Il bello delle vacanze, quando riesci a staccare davvero, è che perdi la nozione del tempo. Ti alzi al mattino e non sai che giorno è. Non t’interessa neanche, tanto la domenica è uguale al lunedì. Se sei così brava da immergerti totalmente nel posto in cui vai e scollegarti dall’altro mondo, quello in cui abiti abitualmente, magari aiutata da un altro fuso orario, può capitarti persino di vivere giornate di 30 o 40 ore. Ti alzi al mattino e ti sembra di essere partito da una vita, invece era solo l’altro ieri. È quando esci dai binari della solita routine e ti avventuri su strade inesplorate, che tutto si dilata. E ogni minuto assume un peso specifico così denso, un’intensità così piena, che ne vale dieci.
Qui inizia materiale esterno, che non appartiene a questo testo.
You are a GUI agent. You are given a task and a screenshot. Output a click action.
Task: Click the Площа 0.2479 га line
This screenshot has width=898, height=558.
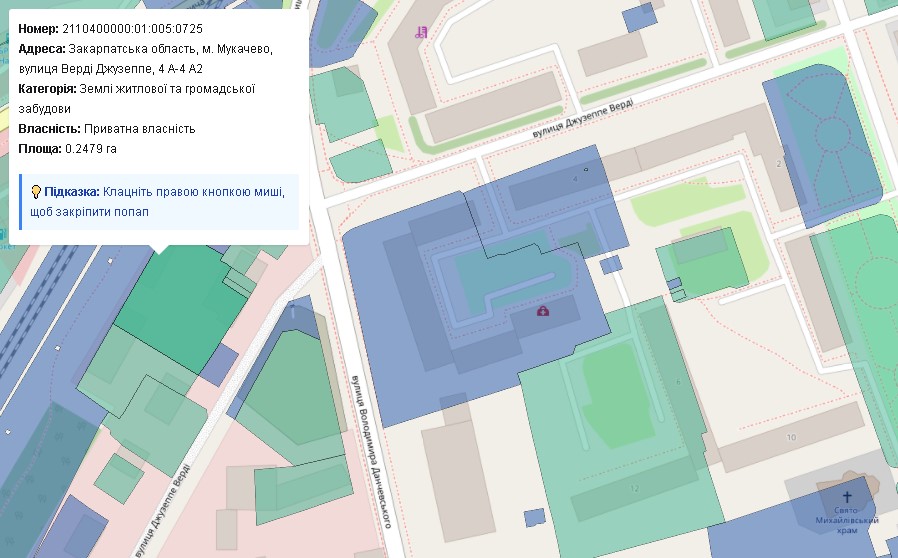pyautogui.click(x=68, y=149)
Equilibrio vita lavoro: dalle vacanze alla quotidianità

Il brutto è quando rientri. Uscire da quella bolla di minuti volatili e inebrianti come gas esilarante, per atterrare sul suolo ostile e ruvido della quotidianità, dove le ore si ergono come muretti a secco e le notifiche in agenda segnano percorsi obbligati lungo il cammino, non è facile. Ci sono due modi di tornare dalle vacanze: ritemprati e ottimisti, pieni di buone energie per affrontare l’autunno. Oppure nostalgici e malmostosi, impreparati a riadattarsi alle giornate corte e alle sveglie. Dalla prima elementare a oggi, non è cambiato molto. Ci sono quelli felici di tornare sui banchi e quelli che piuttosto si farebbero rapire dagli scoiattoli schiaccianoci di Willy Wonka. La differenza è che col tempo s’impara a simulare.

Il mio back to work

Personalmente mi colloco in una via di mezzo, tra gli appassionati e insofferenti del “back to”, tra quelli fatti per ripiombare in souplesse nei ritmi scanditi dalle campanelle e quelli che neanche disfano i bagagli, vagheggiando altre fughe possibili, altri orizzonti. Di certo ho capito col tempo che il modo migliore per rientrare nei ranghi è programmare un attracco dolce. Mai di domenica sera per attutire il trauma del lunedì, mai alla vigilia di impegni importanti. Ci vuole almeno una settimana di decompressione per garantire a corpo e cervello il modo di ri-carburare lentamente, restando in un’atmosfera vacanziera in cui il lavoro sembra quasi un passatempo. Ventilatore da una parte, Piña Colada dall’altra, si sta al computer come davanti a un tramonto, col sottofondo della centrifuga (i panni sporchi tocca pure lavarli) e l’illusione di smettere quando si vuole. Cielo sereno. Manca solo il mare.

Equilibrio vita lavoro: strategie di un amico

Un vecchio amico aveva escogitato un’interessante strategia per superare la sindrome da rientro, da applicare con successo dodici mesi all’anno: puntava tutto sulla pianificazione dei weekend, vivendo i 5 giorni lavorativi in mezzo, come una pausa tra l’uno e l’altro. Cioè l’intervallo era il lavoro, non lo svago. Se ci pensate, a volte, è sufficiente solo un cambio di prospettiva per essere felici. Per questo abbiamo deciso di inaugurare il primo numero di settembre di Donna Moderna invitandovi a trovare un nuovo modo di vedere le cose. Scardinando vecchi assiomi. E vi abbiamo portato un esempio concreto, che riguarda il lavoro: la settimana corta.

La settimana corta come soluzione?

Un’ipotesi che fino a ieri ci sembrava impossibile, abituati come eravamo alla logica dell’orario fisso e del cartellino, ma che oggi, grazie ai nuovi modi flessibili inaugurati dal Covid e dall’era digitale, non sembra poi così remota. Riscrivere le regole si può. Basta cambiare il modello organizzativo: non più basato sul tempo ma sul risultato. Alcune grandi aziende lo stanno già sperimentando riscontrando buoni esiti sulla motivazione e la performance, ma anche sul benessere delle persone. È questo in fondo l’obiettivo principale della formula “4 giorni su 7”: migliorare l’equilibrio vita-lavoro. Non a caso sono le donne le più interessate a richiederla, laddove si può, per avere più tempo per la gestione della casa e dei figli (o degli anziani), senza incastrare tutto come pazze, e ritagliarsi spazi per sé. Ma siamo sicuri che concentrare in meno tempo le mansioni di sempre (gli obiettivi restano invariati, insieme allo stipendio), non aumenti lo stress invece che ridurlo? La questione è aperta. Ma è già buono che se ne parli. Addirittura con proposte in Parlamento. Intanto, analizziamo pro e contro. E nell’attesa di tirare le fila, a tutte voi auguro un felice rientro.